Quando l’indignazione avrà lasciato spazio alla necessità di trovare un compromesso di fronte a una rottura che pare difficilmente sanabile, bisognerà ragionare su alcuni fatti. Che ci raccontano di come la nascita della Superlega, oltre ad essere un processo irreversibile, è anche qualcosa che, lo racconta il passato, potrebbe spostare ben poco dell’economia dei risultati nei campionati domestici. La discussione non può prescindere da una presa di coscienza: i giovani tifosi di oggi non sono gli stessi di trent’anni fa e il modo di fruire lo spettacolo è in continuo divenire. Due aspetti che i club più attrattivi non possono ignorare. Non abbiamo scoperto stanotte che i soldi muovono il calcio. Avviene da almeno vent’anni.

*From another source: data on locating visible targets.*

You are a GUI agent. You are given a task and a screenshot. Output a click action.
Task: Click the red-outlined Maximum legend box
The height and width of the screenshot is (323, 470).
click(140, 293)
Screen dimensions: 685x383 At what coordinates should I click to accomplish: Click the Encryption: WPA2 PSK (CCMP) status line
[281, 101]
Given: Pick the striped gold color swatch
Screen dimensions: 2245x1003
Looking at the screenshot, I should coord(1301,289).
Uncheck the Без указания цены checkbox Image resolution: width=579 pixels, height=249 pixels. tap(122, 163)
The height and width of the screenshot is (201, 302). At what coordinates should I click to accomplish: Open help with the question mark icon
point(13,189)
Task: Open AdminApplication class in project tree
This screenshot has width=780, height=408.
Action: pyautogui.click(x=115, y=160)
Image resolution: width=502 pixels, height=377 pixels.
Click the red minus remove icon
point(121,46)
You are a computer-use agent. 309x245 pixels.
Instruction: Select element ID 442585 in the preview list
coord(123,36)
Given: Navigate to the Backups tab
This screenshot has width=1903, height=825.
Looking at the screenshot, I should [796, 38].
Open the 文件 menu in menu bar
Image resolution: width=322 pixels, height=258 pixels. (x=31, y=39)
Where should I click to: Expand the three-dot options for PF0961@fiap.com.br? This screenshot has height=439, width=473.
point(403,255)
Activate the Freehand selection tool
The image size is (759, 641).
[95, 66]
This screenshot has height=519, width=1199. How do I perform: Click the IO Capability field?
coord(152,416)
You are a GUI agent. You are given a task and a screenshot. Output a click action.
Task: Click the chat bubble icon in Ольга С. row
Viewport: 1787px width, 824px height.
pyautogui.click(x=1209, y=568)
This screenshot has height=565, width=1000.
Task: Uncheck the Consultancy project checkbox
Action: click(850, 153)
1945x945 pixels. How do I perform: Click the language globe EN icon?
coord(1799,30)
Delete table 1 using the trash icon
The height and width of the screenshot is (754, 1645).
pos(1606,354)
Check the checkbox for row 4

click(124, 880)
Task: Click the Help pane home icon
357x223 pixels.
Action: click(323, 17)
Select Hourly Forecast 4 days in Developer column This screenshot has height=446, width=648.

Due decenni in cui la Serie A è stata vinta da tre squadre, guarda caso le stesse che hanno partecipato alla fondazione della Superlega. Nelle due stagioni precedenti era toccato a Roma e Lazio, con le conseguenze finanziarie che conosciamo. Le “favole” che, secondo i detrattori della nuova creatura annunciata, vengono messe a repentaglio con la “competizione dei ricchi” negli ultimi due decenni sono esistite arrivando seconde, terze, quarte, quinte. E vincendo una volta ogni 40 anni, come accaduto con Verona e Sampdoria. È più probabile che ciò non accada mai più o che accada con la stessa (misera) frequenza? Insomma, la nascita della Superlega mette davvero a repentaglio la possibilità per le ‘piccole’ di farsi largo o esiste – da decenni – un gigantesco gap per il quale nessuno si è stracciato le vesti? Al netto di un potenza economico-finanziaria che si allargherebbe, vale la pena ricordare che la stagione delle partecipanti alla Superlega sarebbe così zeppa di impegni da rendere complicato anche il campionato.
Un piccolo esempio di come l’assioma “con i club più ricchi, gli altri non vinceranno mai” possa risultare fallace viene dalla pallacanestro. L’Olimpia Milano è l’unico club italiano di basket con licenza pluriennale di Eurolega (la competizione a cui la Superlega si avvicinerebbe davvero, non alla sempre troppo citata a sproposito Nba) e ha un budget (di molto) superiore a tutte le altre squadre. Bene: ha vinto 3 degli ultimi sei campionati. Nelle tre stagioni senza scudetto non è neanche arrivata in finale, dove si sono contese il titolo Venezia (due volte campione), Sassari (una volta campione), Reggio Emilia e Trento.
Negli ultimi 8 anni Milano ha vinto 3 volte la Coppa Italia e perso una finale. Nel restante 50% dei casi non è arrivata a giocarsi il trofeo. In questa stagione – con 3 gare da giocare – è prima con appena 2 punti di vantaggio su Brindisi, che ha una gara da recuperare e l’ha battuta due volte negli scorsi diretti. Insomma: non è detto che chiuda al primo posto.
Al netto di ciò che verrà e delle parole di difesa da parte dell’Uefa, la Champions League è già oggi, di fatto, un circolo privato: alle prime 5 leghe europee sono andati, due anni fa, 268 milioni (su 292) del market pool. E vale la pena ricordare che nel nuovo format presentato oggi è previsto l’invito per i club blasonati che, avendo cannato la stagione nel proprio campionato, non si sono qualificate per la stagione della principale coppa europea. Il calcio è business, chi fa il business ha deciso che vuole farlo in modo diverso. Meglio, ha deciso di farselo in proprio. Non ci sono santi né eroi, né nella Superlega né all’Uefa. Di certo, il processo va governato. Forse Aleksander Ceferin dovrebbe pensare a questo, invece che a minacciare. Non sarei così certo che lui, la Fifa, le federazioni e le leghe nazionali abbiano il coltello dalla parte del manico.